** Supplied material **
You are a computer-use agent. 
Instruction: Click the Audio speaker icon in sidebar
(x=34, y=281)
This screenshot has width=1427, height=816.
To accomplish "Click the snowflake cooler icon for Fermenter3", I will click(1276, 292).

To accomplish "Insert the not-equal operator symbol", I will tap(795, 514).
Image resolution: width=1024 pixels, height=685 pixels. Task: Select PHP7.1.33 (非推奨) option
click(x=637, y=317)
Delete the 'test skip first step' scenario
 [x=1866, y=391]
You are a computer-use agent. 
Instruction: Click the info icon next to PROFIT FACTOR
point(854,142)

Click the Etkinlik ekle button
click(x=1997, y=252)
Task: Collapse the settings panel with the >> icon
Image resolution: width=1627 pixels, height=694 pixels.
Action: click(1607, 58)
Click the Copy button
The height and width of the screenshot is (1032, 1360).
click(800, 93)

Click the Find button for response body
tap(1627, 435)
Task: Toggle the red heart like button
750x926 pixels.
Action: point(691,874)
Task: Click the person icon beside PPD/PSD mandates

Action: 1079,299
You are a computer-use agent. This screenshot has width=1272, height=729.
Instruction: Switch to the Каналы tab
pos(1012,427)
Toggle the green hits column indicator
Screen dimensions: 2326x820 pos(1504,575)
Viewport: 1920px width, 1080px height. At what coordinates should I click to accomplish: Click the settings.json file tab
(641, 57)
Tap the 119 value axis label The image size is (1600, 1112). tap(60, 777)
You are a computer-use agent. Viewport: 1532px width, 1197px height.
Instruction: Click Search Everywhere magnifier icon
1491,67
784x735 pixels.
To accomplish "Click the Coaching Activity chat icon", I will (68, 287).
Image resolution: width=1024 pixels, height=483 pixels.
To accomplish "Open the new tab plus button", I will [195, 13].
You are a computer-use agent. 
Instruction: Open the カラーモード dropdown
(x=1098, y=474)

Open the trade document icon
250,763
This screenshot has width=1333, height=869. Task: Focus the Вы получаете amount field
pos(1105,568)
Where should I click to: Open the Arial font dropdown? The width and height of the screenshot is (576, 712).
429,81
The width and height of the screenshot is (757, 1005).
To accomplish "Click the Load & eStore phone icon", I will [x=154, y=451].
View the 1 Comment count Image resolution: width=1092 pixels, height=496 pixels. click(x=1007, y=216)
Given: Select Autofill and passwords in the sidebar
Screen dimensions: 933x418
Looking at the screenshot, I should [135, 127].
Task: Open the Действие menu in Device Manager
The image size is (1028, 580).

** Activity **
Find the string "size" in the listing and copy every line in which it occurs.

** Problem solution **
Tap the 119 value axis label The image size is (1600, 1112). tap(60, 777)
The image size is (1028, 580).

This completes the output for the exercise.